Dr. Riba: As physicians, it is important to have a strong alliance with our patients. Patients are more and more interested in working with physicians who are of the same gender, race, or cultural background as themselves. It is important for patients to be able to choose the clinicians they want to work with and to attain a strong doctor-patient relationship.
TCPR: Is there anything that you recommend for students who are preparing for college that can help build resiliency or prepare them for campus life?
Dr. Riba: I think it’s important for students and families to sit down and talk about the challenges of being away from home and starting college. A lot of students are in treatment prior to starting college and think they can make it back home during breaks to get refills or receive psychotherapy. That’s usually not feasible. For a successful transition to college life, it’s essential to be prepared for all the potential pitfalls and have a plan to deal with them. It is helpful for the student to make an appointment with a mental health professional before they leave home. Further, the medical records should be sent ahead of time, and permission given for the involved clinicians to “hand off” and discuss important information. This will help facilitate excellent care for the student and allow for any needed changes in the treatment in between holidays, breaks, etc.

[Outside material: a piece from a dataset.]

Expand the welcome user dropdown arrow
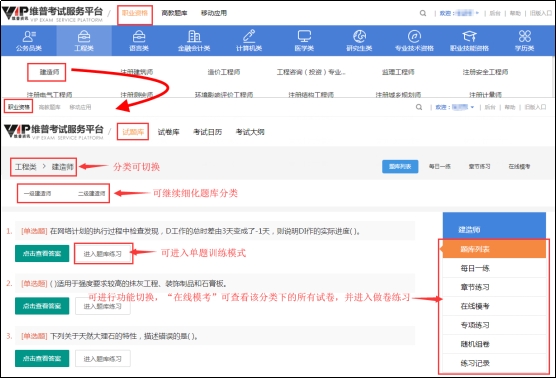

TCPR: So, there are many aspects to getting prepared to leave for school.
Dr. Riba: Getting prepared to establish treatment and ensure the continuation of psychiatric medications is no different than making sure you have enough insulin if you have diabetes, or speaking with a clinician to see if you need your high blood pressure checked. It’s important to prepare ahead of time and make sure options are available should a crisis occur. Substance use and peer pressure should be discussed as well, given their high prevalence on college campuses. Having a routine, sleeping and eating properly, and getting exercise can go a long way toward building resiliency. Many students are living on their own for the first time, with roommates and with class schedules that change from day to day, so new routines need to be created.
TCPR: How do student loans affect college stress?

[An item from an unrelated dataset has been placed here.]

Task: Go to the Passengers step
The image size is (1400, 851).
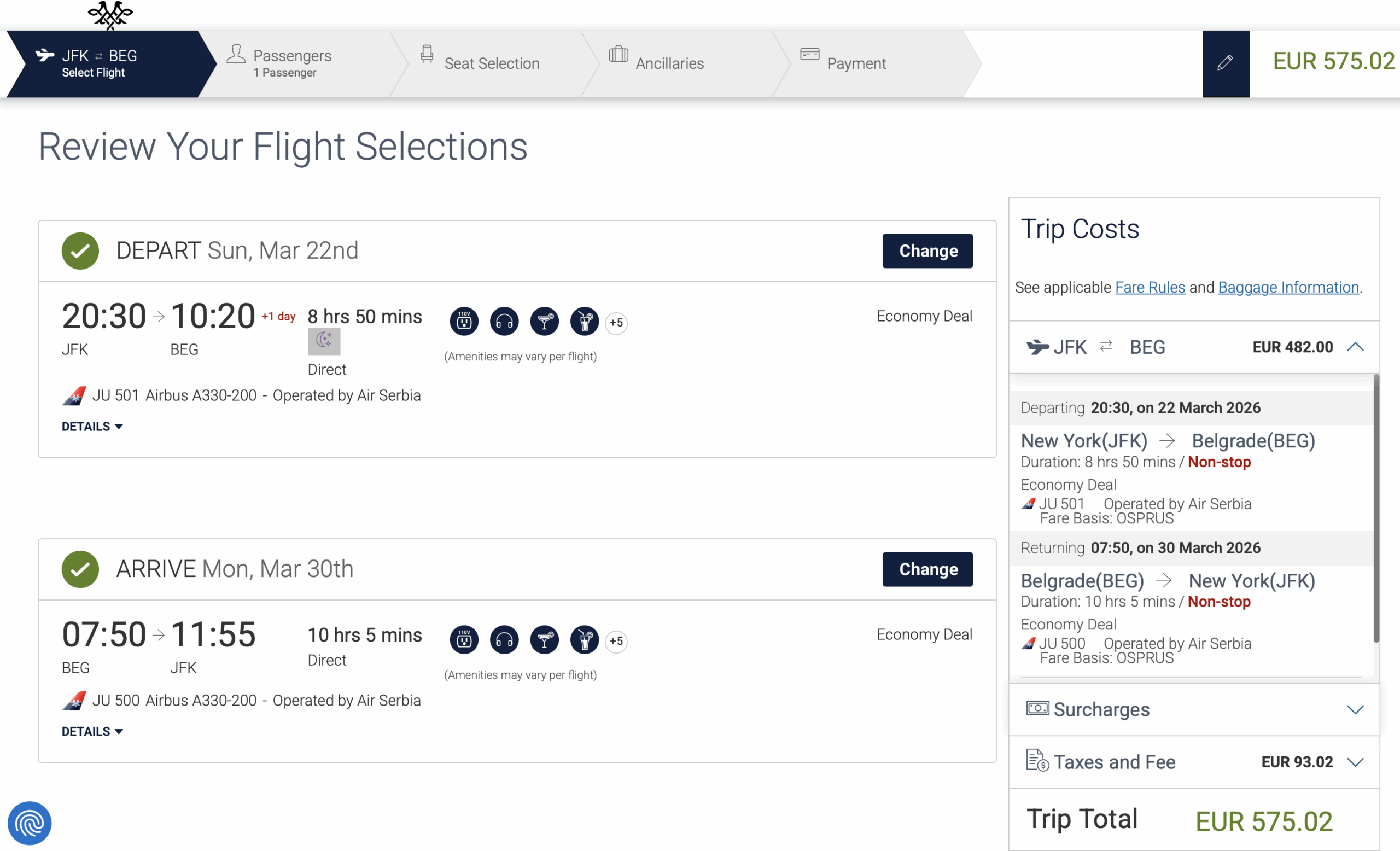Action: coord(292,63)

Dr. Riba: They are a big problem. We have students graduating with $100,000 or more in student loan debt. This is why community college is a great option. It gives you a place to start without accruing that huge debt (Pisaniello MS et al, BMJ Open 2019;9(7):e029980).
TCPR: Are the mental health issues different for two-year students?
Dr. Riba: Two-year students are generally much more thoughtful about why they’re going to college. They are aware of the financial aspect and take education seriously. The mental health resources available at a two-year college are often not as substantial as a four-year school or university, though. Students in a two-year school may be working during the day and going to school at night, and they usually don’t live in a dorm. These students may not have the resources or time to get proper mental health treatment.
TCPR: What about graduate students? What types of challenges are they facing?
Dr. Riba: Graduate students have always had difficulty adjusting because many are from foreign countries or are enrolled in small programs that lack the resources and time to identify mental health problems. The students also have a lot of pressure to succeed in these programs, coping with demanding work hours and the added fear of returning home ashamed or embarrassed. Some come from cultures that don’t accept mental health as a reason for problems. The price of failure is often much higher for these students, as their livelihood and that of their family may depend on that graduate degree. Graduate students are older and often have families, so studying, working, and family care, including financial pressures, often create additional stresses when compared to undergraduate students.
TCPR: Thank you for your time, Dr. Riba.